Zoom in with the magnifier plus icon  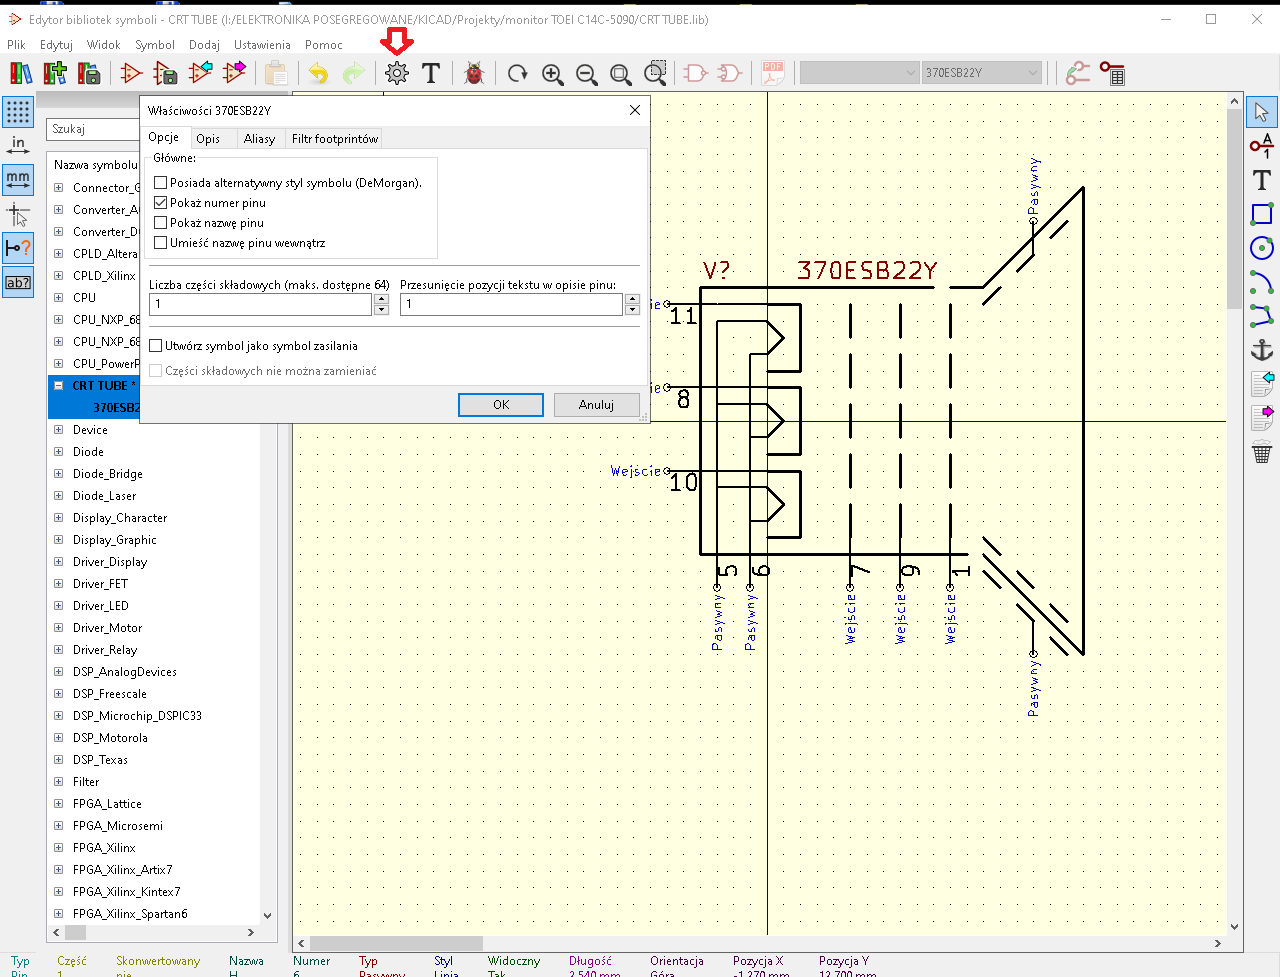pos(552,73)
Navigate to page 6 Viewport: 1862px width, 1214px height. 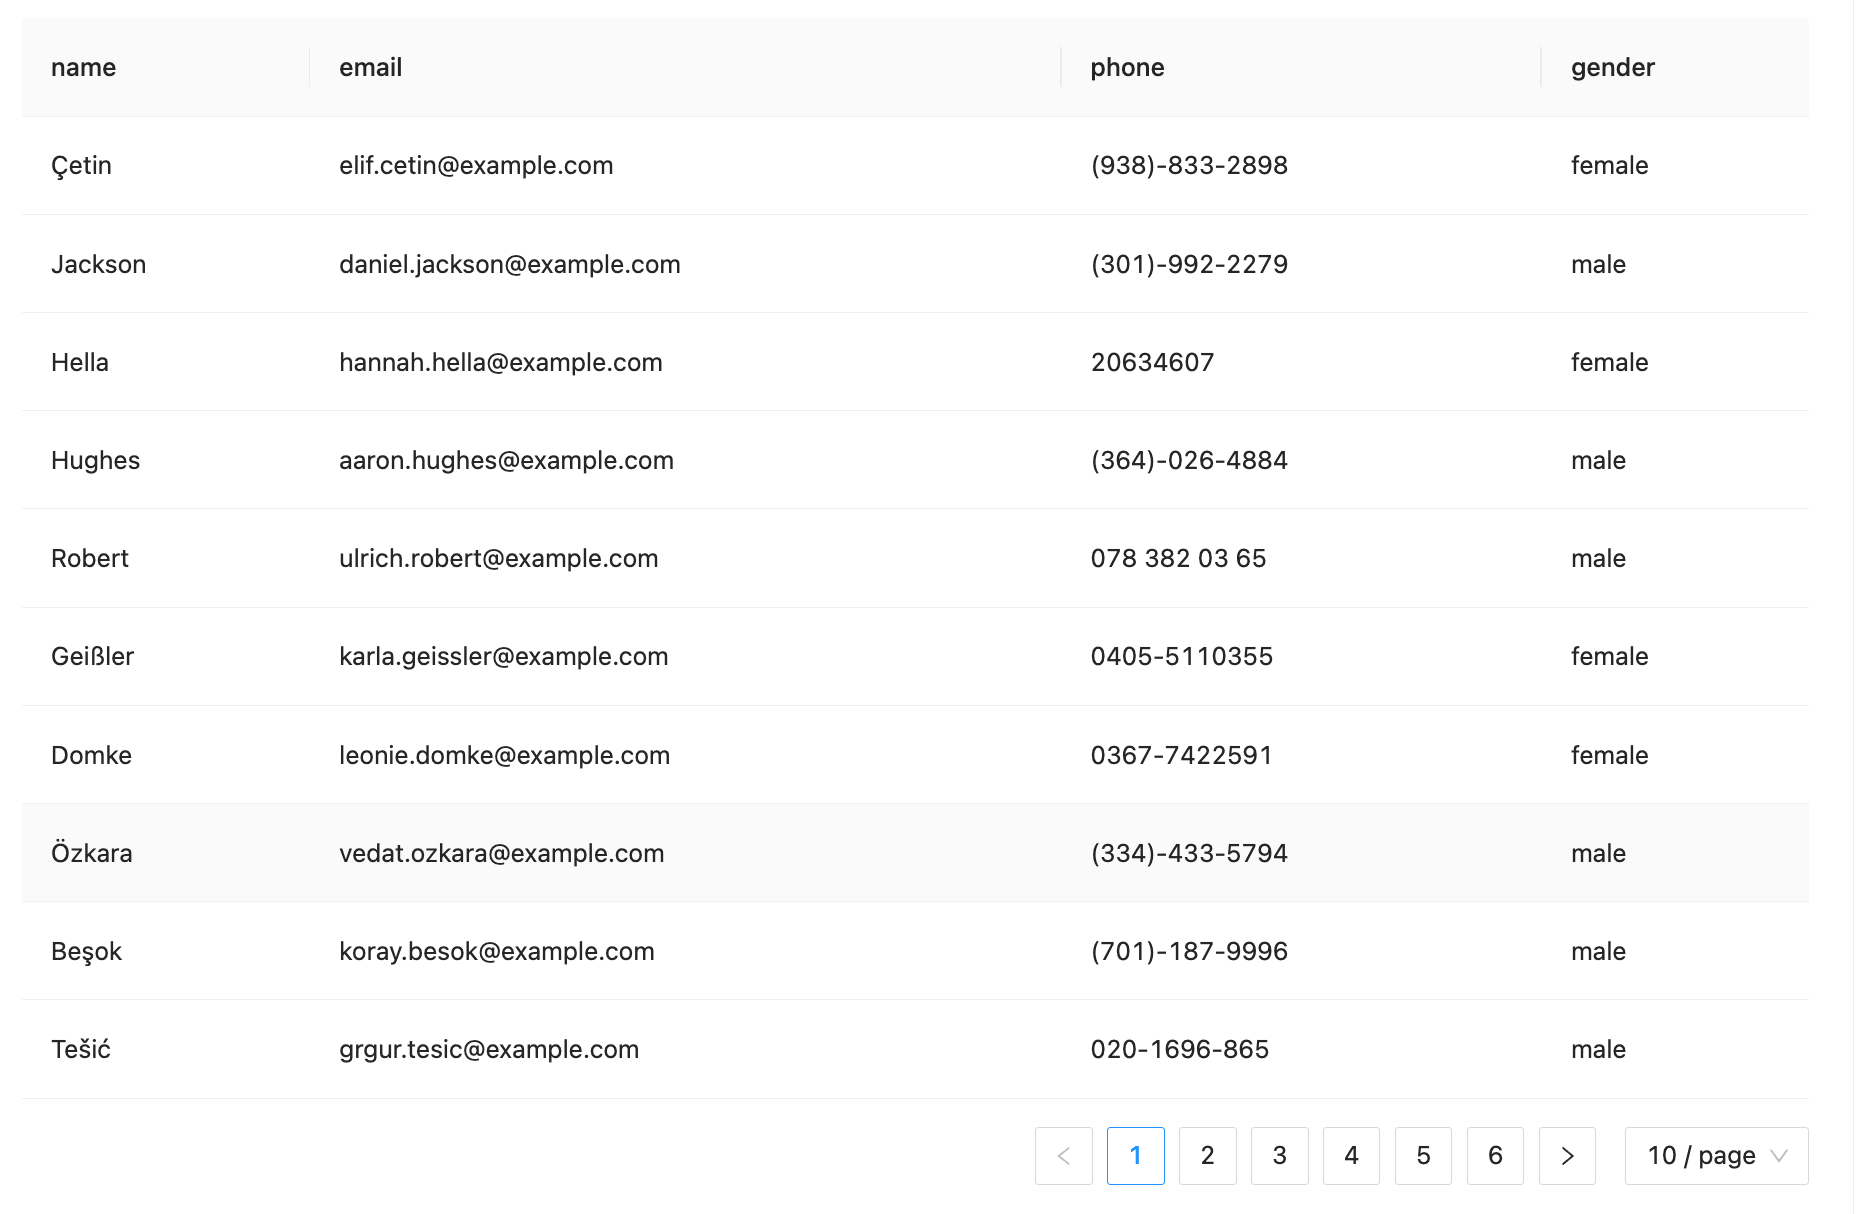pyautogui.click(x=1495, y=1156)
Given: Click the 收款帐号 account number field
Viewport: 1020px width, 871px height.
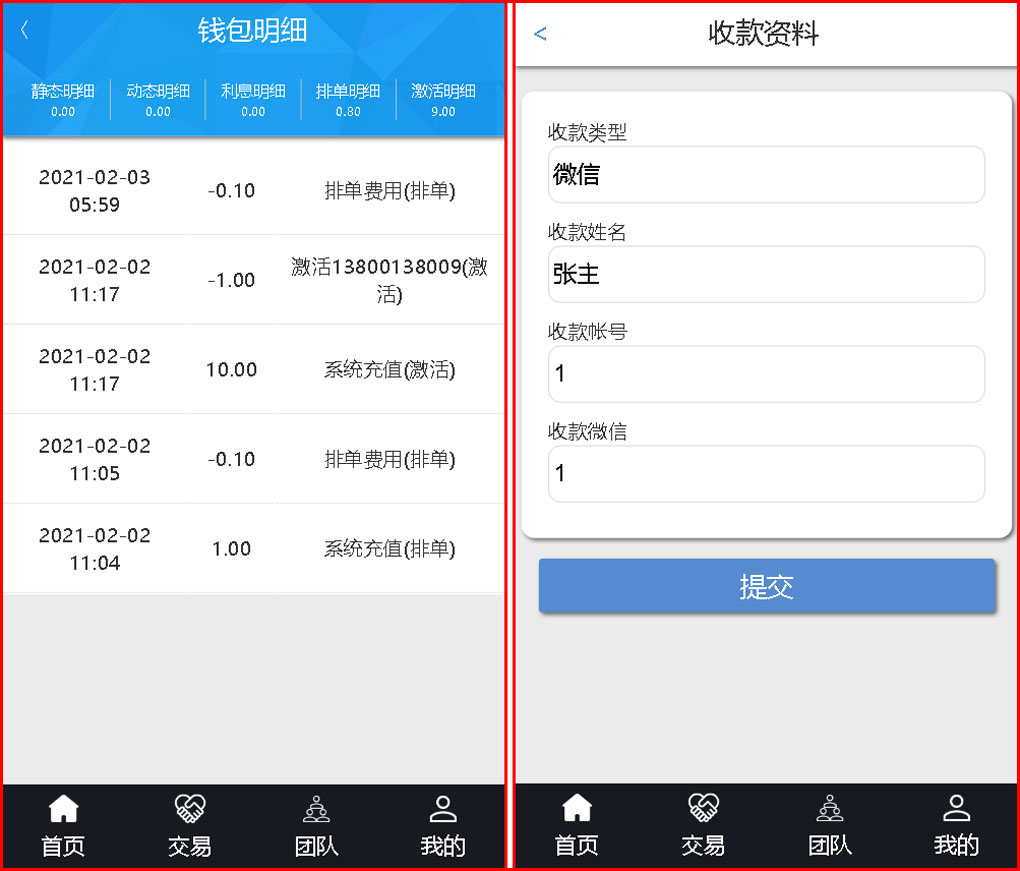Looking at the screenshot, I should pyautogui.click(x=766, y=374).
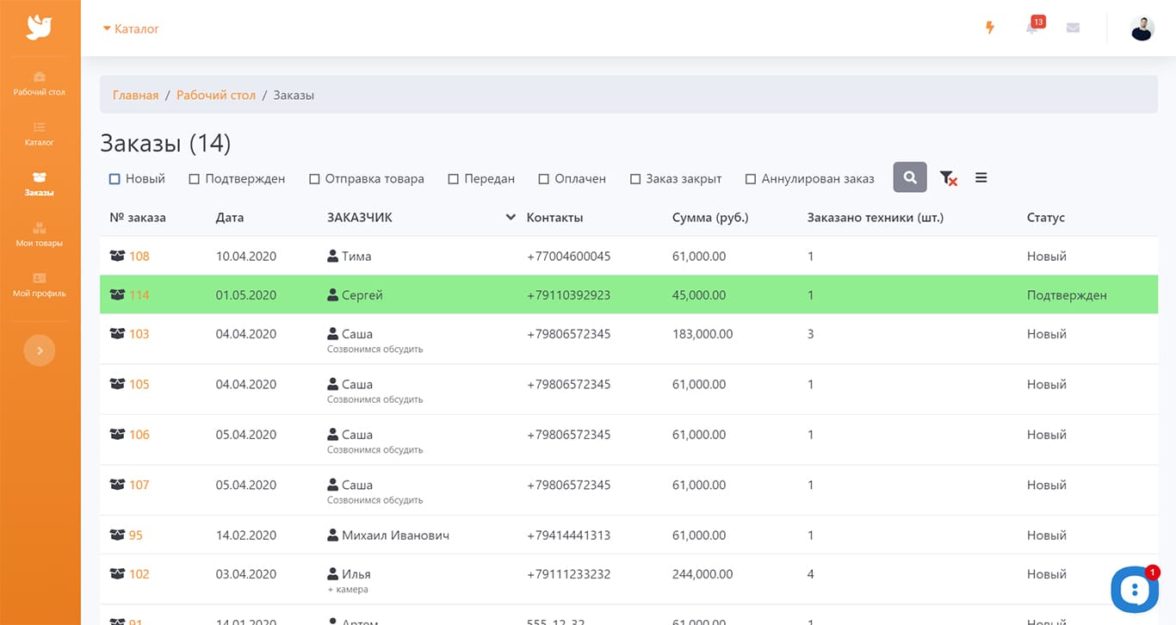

+ + + +

◆ **Instruções**
Apresente em forma de lista numerada o trecho que vai da linha que contém "Given: Click the 收款帐号 account number field" até o fim dos registros, incluindo as duas extremidades e omitindo as linhas em branco. Não inclua as imagens na resposta.

◆ **Resposta**
1. Given: Click the 收款帐号 account number field
2. Viewport: 1020px width, 871px height.
3. Looking at the screenshot, I should pyautogui.click(x=766, y=374).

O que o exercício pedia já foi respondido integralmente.